From the line containing "Task: Open the Autotask menu in the header" down to the last line of the material, output each line exactly as it appears, excluding pictures.

◆ Data records:
□ □ □ □

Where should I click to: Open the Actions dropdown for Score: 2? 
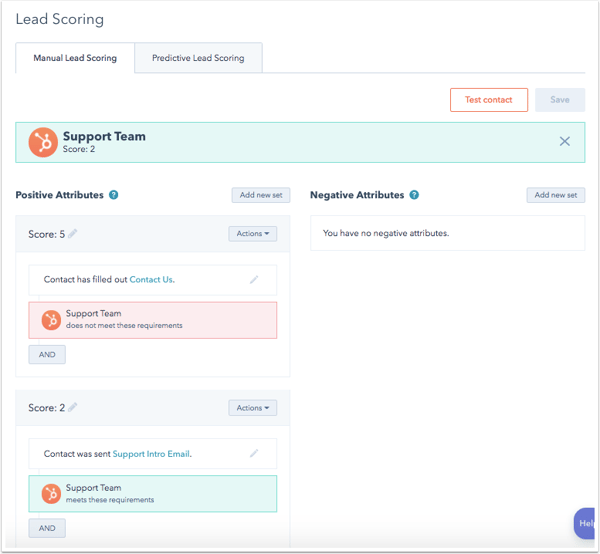[252, 408]
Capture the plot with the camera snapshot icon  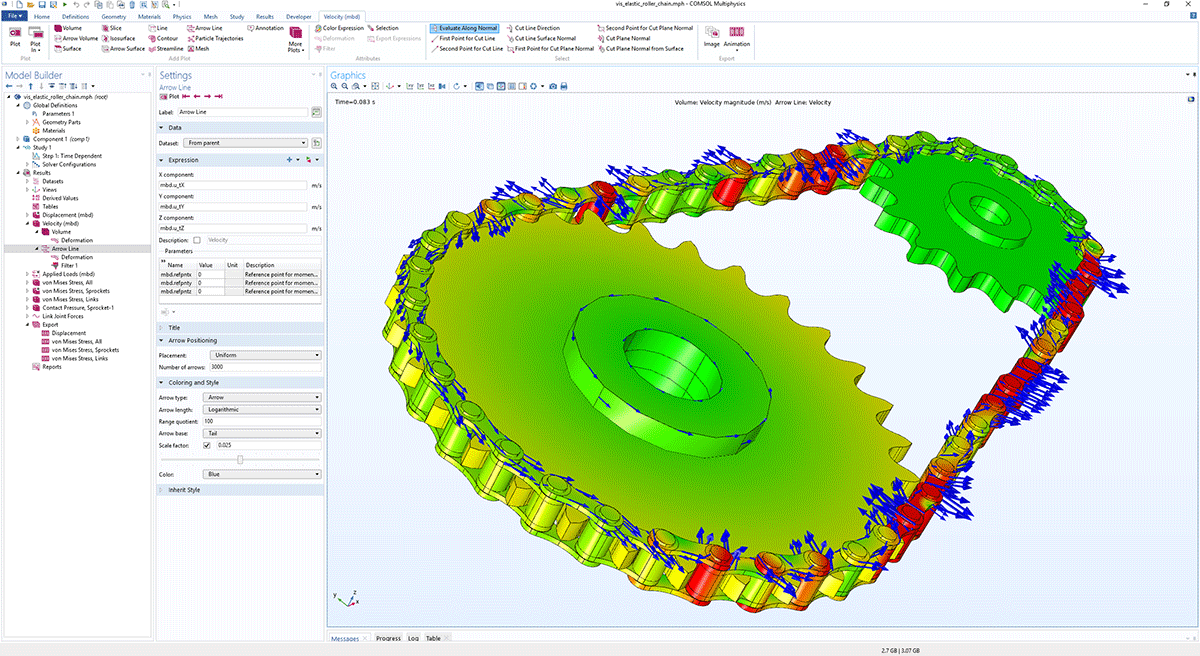[x=552, y=86]
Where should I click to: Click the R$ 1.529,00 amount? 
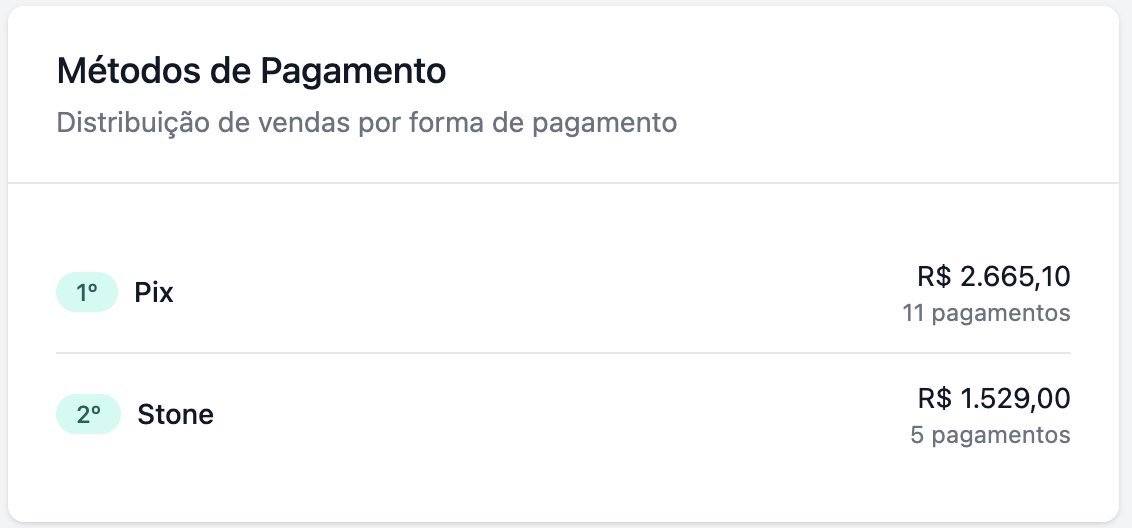993,399
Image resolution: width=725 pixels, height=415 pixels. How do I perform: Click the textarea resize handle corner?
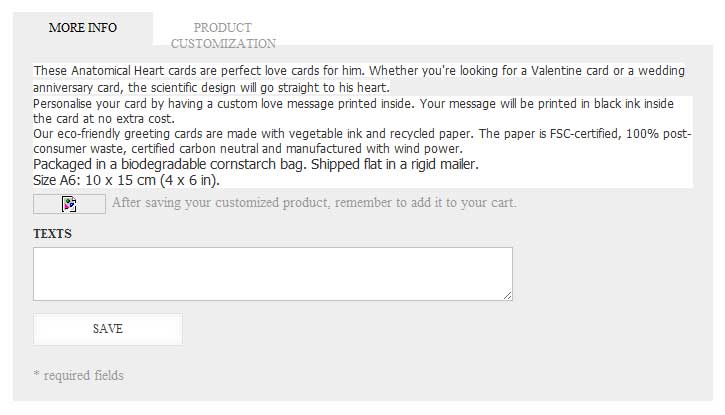(x=508, y=296)
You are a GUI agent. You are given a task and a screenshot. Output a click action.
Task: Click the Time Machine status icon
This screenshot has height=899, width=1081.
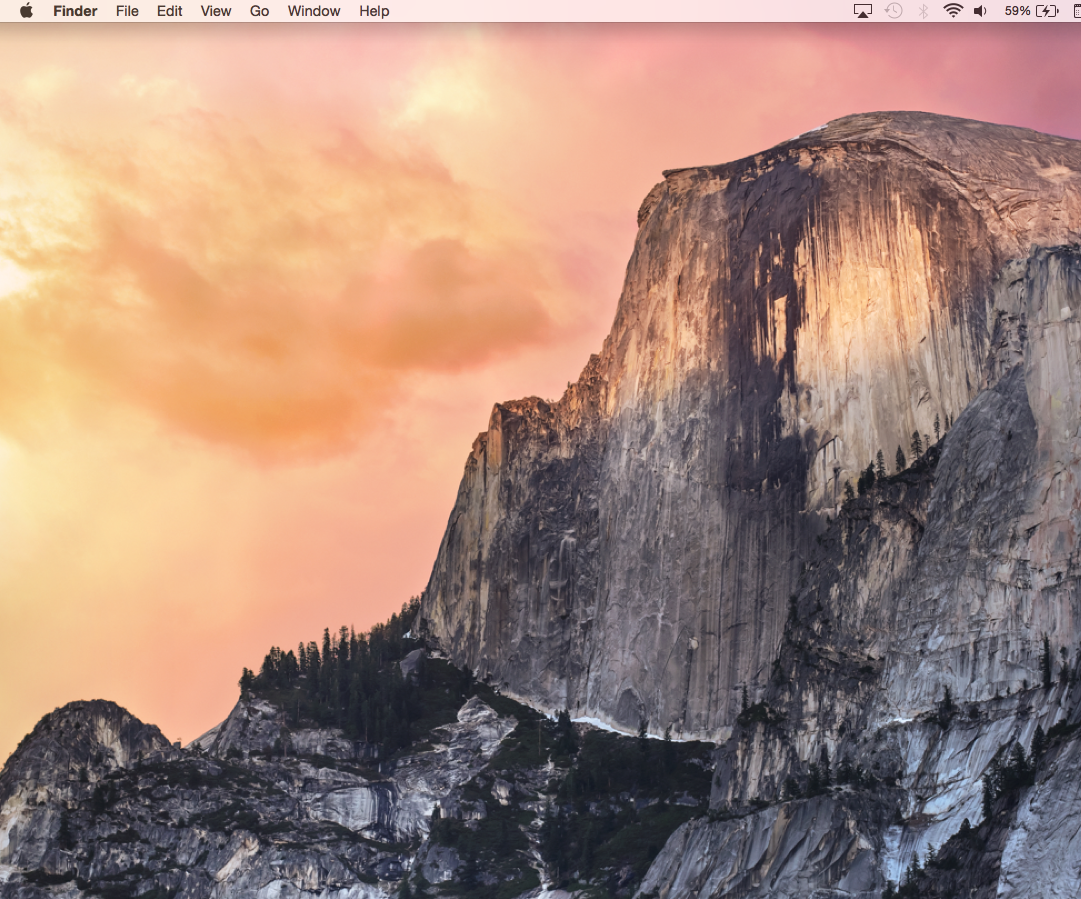coord(892,11)
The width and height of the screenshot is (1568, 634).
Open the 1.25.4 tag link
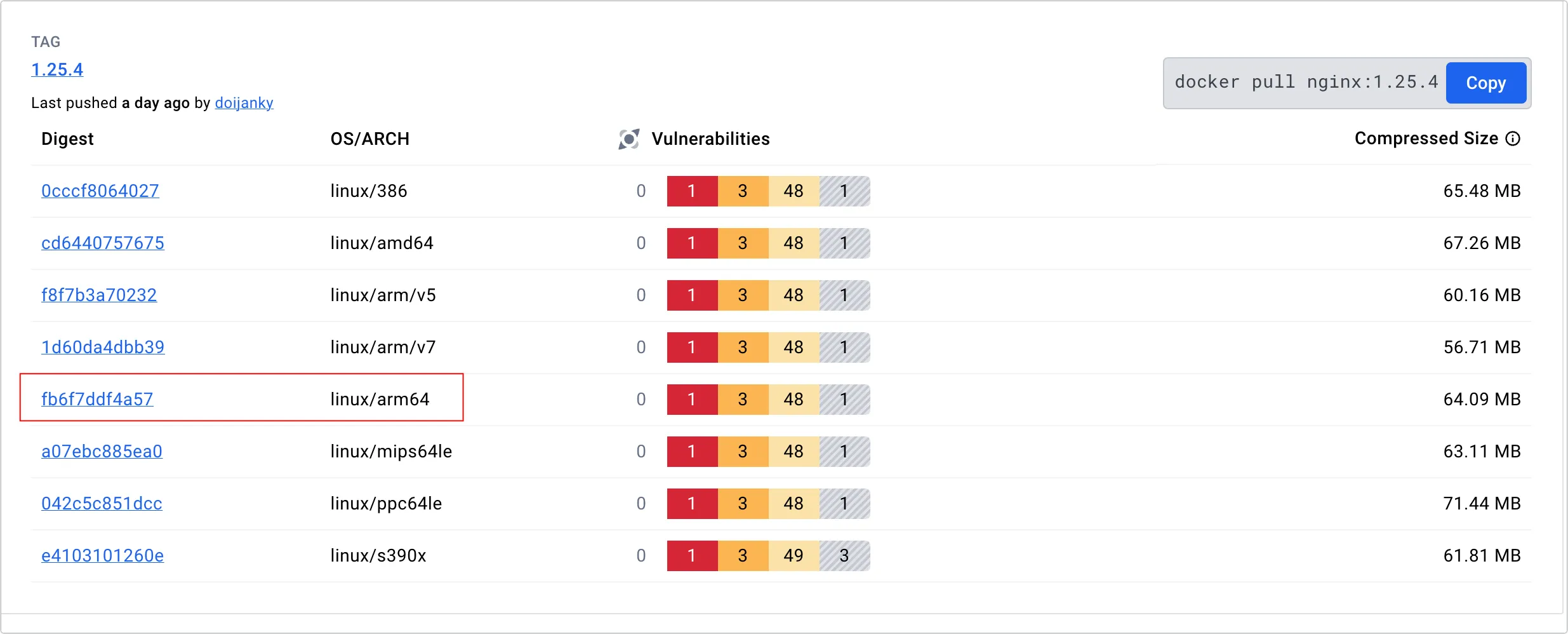(x=57, y=70)
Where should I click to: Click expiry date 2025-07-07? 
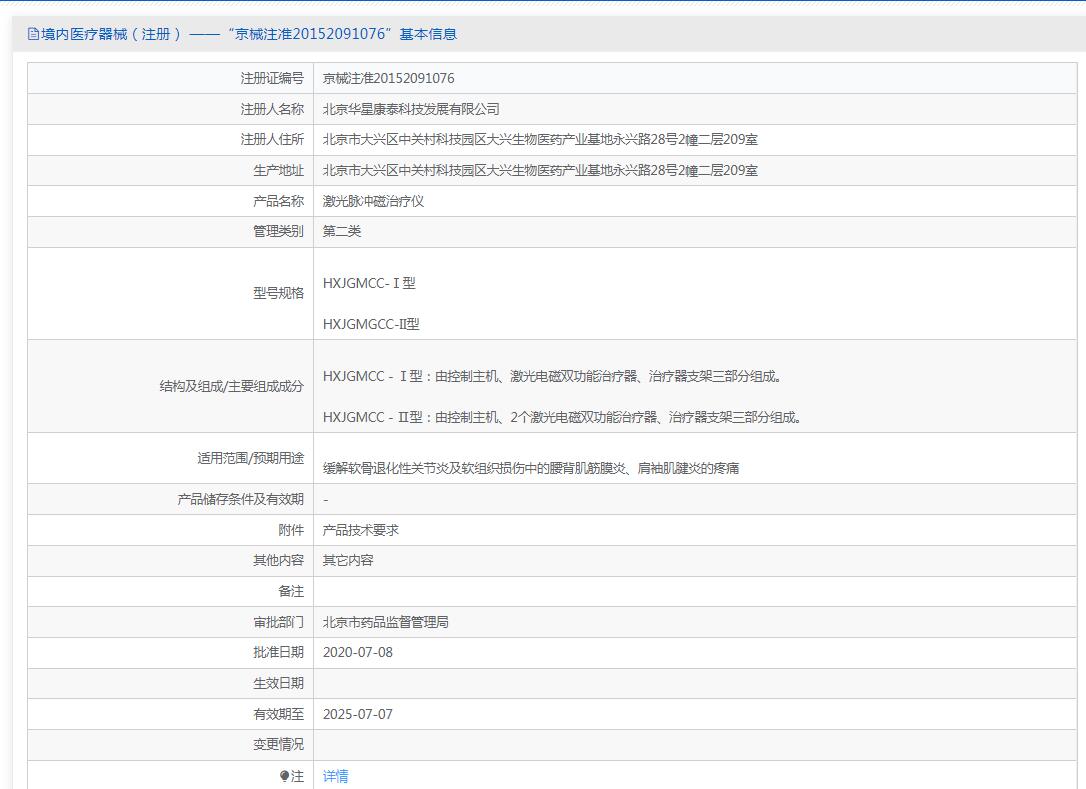click(x=358, y=714)
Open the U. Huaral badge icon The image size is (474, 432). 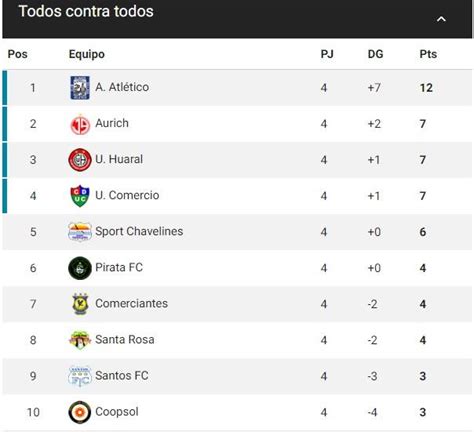coord(80,160)
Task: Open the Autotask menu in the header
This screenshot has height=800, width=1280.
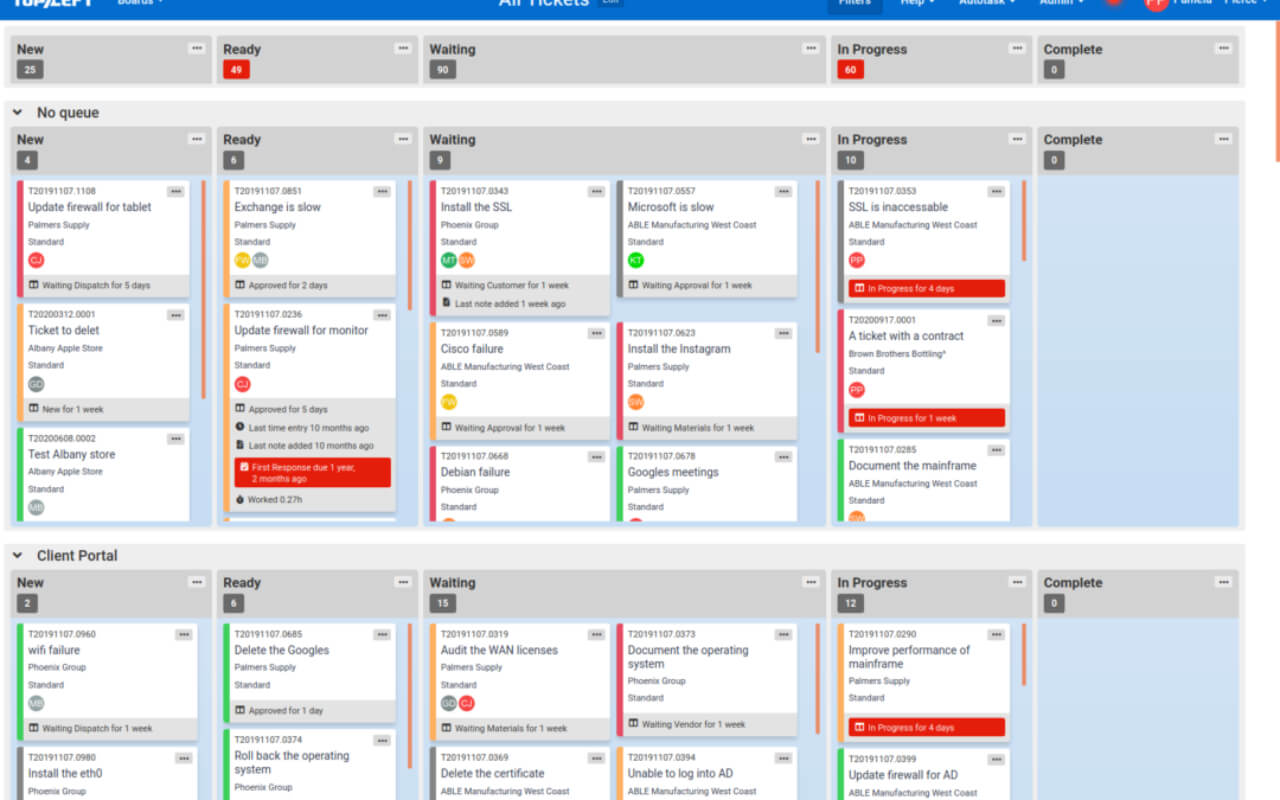Action: (x=987, y=3)
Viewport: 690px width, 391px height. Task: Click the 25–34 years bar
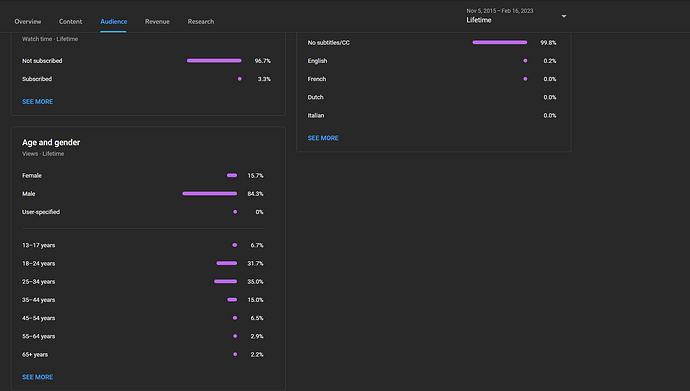tap(225, 281)
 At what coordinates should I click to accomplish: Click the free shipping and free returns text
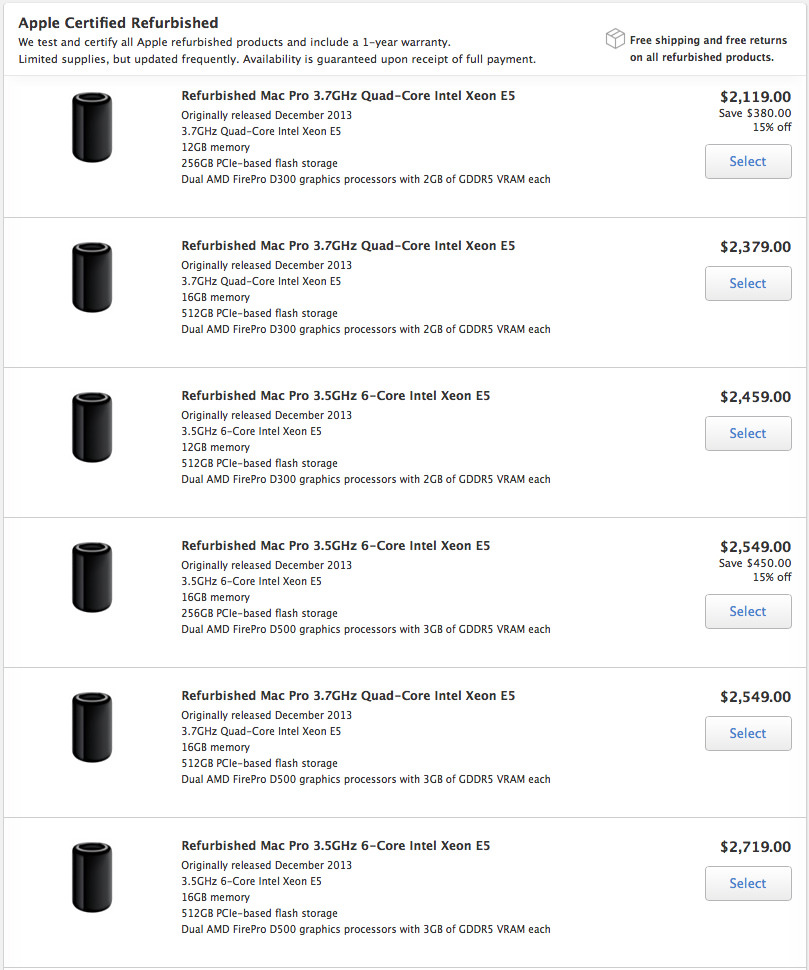(x=708, y=48)
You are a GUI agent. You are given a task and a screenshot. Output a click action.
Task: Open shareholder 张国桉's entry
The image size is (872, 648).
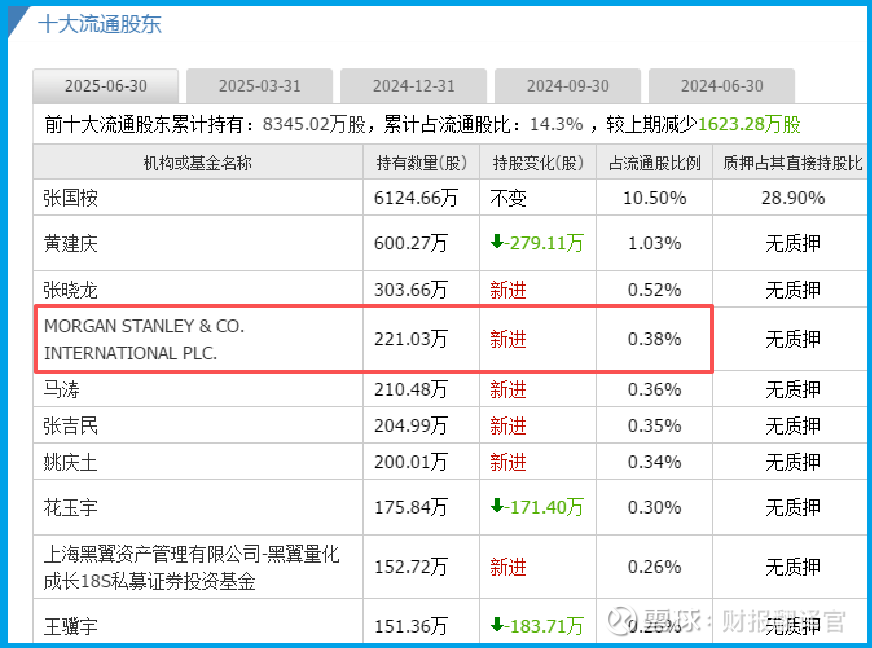click(x=71, y=198)
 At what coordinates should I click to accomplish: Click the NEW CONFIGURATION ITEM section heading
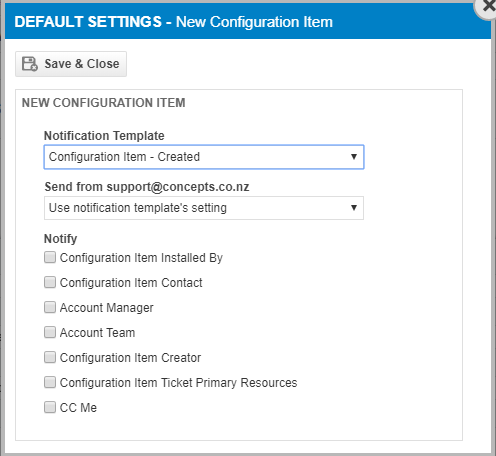[103, 103]
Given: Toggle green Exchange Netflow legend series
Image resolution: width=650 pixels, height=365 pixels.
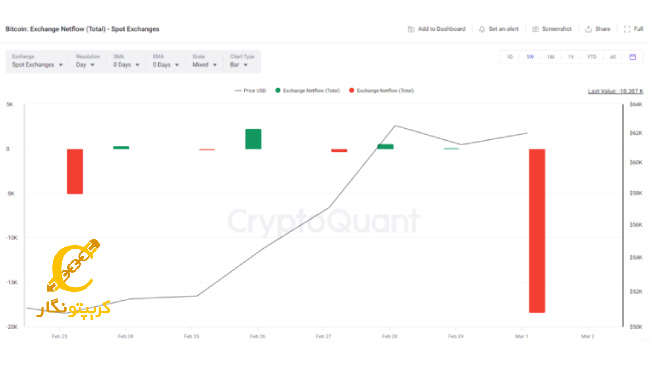Looking at the screenshot, I should [x=308, y=90].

□ □ □ □

◆ Task response:
Task: Open the Autotask menu in the header
This screenshot has height=800, width=1280.
Action: (x=987, y=3)
Viewport: 690px width, 391px height. Task: Click the 25–34 years bar
tap(225, 281)
 At what coordinates should I click to accomplish: Click the free shipping and free returns text
(x=708, y=48)
You are a GUI agent. You are given a task and a screenshot. Output a click action.
Task: Open shareholder 张国桉's entry
The image size is (872, 648).
click(x=71, y=198)
 At what coordinates should I click to accomplish: Click the NEW CONFIGURATION ITEM section heading
[103, 103]
Given: Toggle green Exchange Netflow legend series
Image resolution: width=650 pixels, height=365 pixels.
Looking at the screenshot, I should [x=308, y=90].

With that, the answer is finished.